Gravure is a large-volume printing method. The high costs of cylinders generally limit gravure printing to run lengths of over 1 million impressions. Gravure presses are also much wider, and therefore more expensive, than other printing press types. Unlike the inks used in letterpress or offset printing, the ink used in gravure printing is very fluid and is usually solvent-based; as a result, the ink is an environmental hazard. In addition, the method of cutting cells into the image carrier is typically a photolithographic process in which the cell patterns are etched into a copper-clad image carrier using highly corrosive and toxic chemicals. What is needed is a lower-cost method of producing gravure image carriers that reduces or eliminates the environmental and human risks associated with the current methods that use chemical etching.

An example of an improved method of producing gravure image carriers is described in U.S. Pat. No. 4,405,709, “Process for fabricating gravure printing plate blank.” The '709 patent describes a reusable gravure cylinder blank that can be readily processed into an image carrier. The blank includes a non-etchable and wear-resistant layer of chromium that overlays the surface of the cylinder. In addition, multiple dot-like “etchable” portions of copper, of equal size and uniform placement, are also located on the surface of the cylinder. The copper dots are isolated from each other by the non-etchable chromium. The gravure printing image carrier or printing cylinder is produced from this blank by a selective etching process that removes some of the etchable copper dots. In this way, the use of copper and, therefore, the costs of producing an image carrier are reduced. In addition, the use of toxic etching chemicals is greatly reduced, in comparison with standard techniques.
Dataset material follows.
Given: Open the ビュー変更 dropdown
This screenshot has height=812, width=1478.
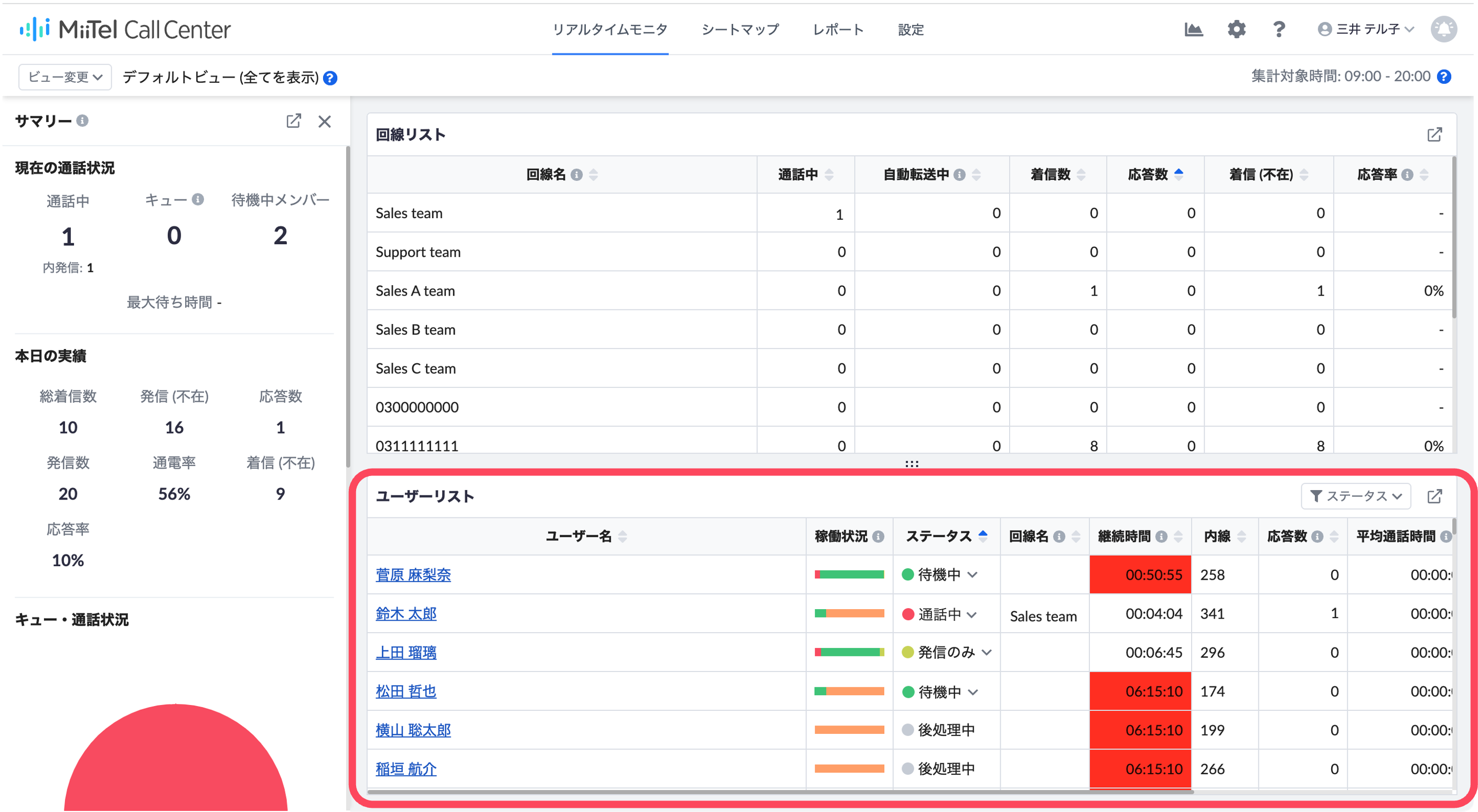Looking at the screenshot, I should (65, 77).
Although the method of the '709 patent reduces costs by reducing the etching of copper, it does not eliminate the etching of copper and other expensive materials. In addition, the use of chemical etching agents is reduced, but not eliminated. What is needed is means of producing a gravure printing cylinder that does not rely on etching and does not use hazardous chemicals. The present invention fulfills this need.

SUMMARY OF THE INVENTION

In accordance with the present invention, a method of operating a laser drilling system to manufacture gravure printing plates without etching or the use of hazardous chemicals includes activating a laser drilling system, including a picosecond laser, light valves, and a mechanism adapted to rotate a gravure cylinder blank. Operation of the light valves, includes setting the light valves to block and/or allow pulses of laser energy propagating from the laser drilling system that can ablate a linear pattern of cells along a substantially entire length of the gravure cylinder blank. Drilling of cells includes targeting the laser drilling system on the gravure cylinder blank, such that ablation of materials occurs as sub-beams propagate along an optical path to the target area and impinge upon the gravure cylinder blank, wherein specific cells within the target area of the gravure cylinder blank are drilled or not drilled according to settings of the light valves.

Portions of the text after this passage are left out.